Für sie ist die EM noch nicht beendet
252 Portugiesen und 14 Franzosen leben in Burscheid. Und für die Fußballfans unter ihnen ist das Finale am Sonntag ein Fest.
Burscheid. Nach der 0:2-Niederlage der Deutschen im Halbfinale gegen Frankreich ist das Interesse an der Fußball-Europameisterschaft auch in Burscheid spürbar erkaltet. Aber nicht überall: Zumindest zwei Bevölkerungsgruppen blicken dem Finale am Sonntag in Paris mit Hochspannung entgegen.
Miguel Colaco ist Friseur. Und fußballverrückt. Und manchmal gibt es Momente, da greift beides wunderbar ineinander. Der Friseursalon an der Montanusstraße hat am Freitag seine Nebenfunktion als Nachrichtenumschlagplatz perfekt erfüllt: „Vor einer Stunde habe ich von einem Kunden vier Karten für das Finale in Paris gekauft“, freut sich der Portugiese am Mittag.
Der Kunde, ein Deutscher, hatte sich verkalkuliert und auf die Deutschen als Finalteilnehmer gesetzt. Jetzt wird Colaco Sonntagfrüh ins Auto steigen (mit wem, das wusste er am Freitag noch nicht) und sich auf den Weg in die französische Hauptstadt machen.
So hat er das eigentlich immer gehalten bei Europameisterschaften. Irgendwann war er meist im Stadion. Aber für einen Titel hat es bei den Portugiesen noch nie gereicht. Und auch für Sonntag ist Colaco nicht optimistisch: „Ich drücke ihnen natürlich die Daumen, aber ich befürchte, sie werden verlieren.“ Das war 2004 im Finale im eigenen Land schon einmal so. Damals hieß der Sieger Griechenland.

== GESAMMELTES MATERIAL ==
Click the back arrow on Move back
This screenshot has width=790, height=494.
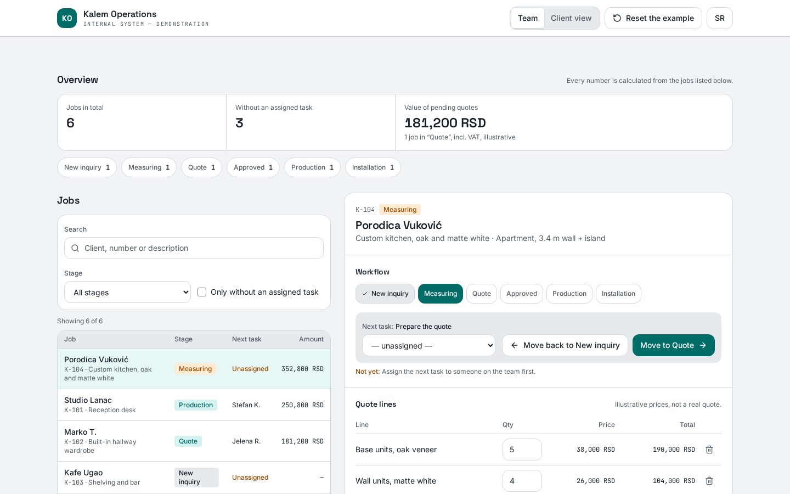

== ZU ERLEDIGEN ==
Schreibst du im Artikel über die Fußballfans in Burscheid alles von „Der Kunde, ein“ bis hinunter zu „französische Hauptstadt machen.“ neu und setzt dabei „Sonntagfrüh“ durch „Samstagabend“?

== LÖSUNG DER AUFGABE ==
Der Kunde, ein Deutscher, hatte sich verkalkuliert und auf die Deutschen als Finalteilnehmer gesetzt. Jetzt wird Colaco Samstagabend ins Auto steigen (mit wem, das wusste er am Freitag noch nicht) und sich auf den Weg in die französische Hauptstadt machen.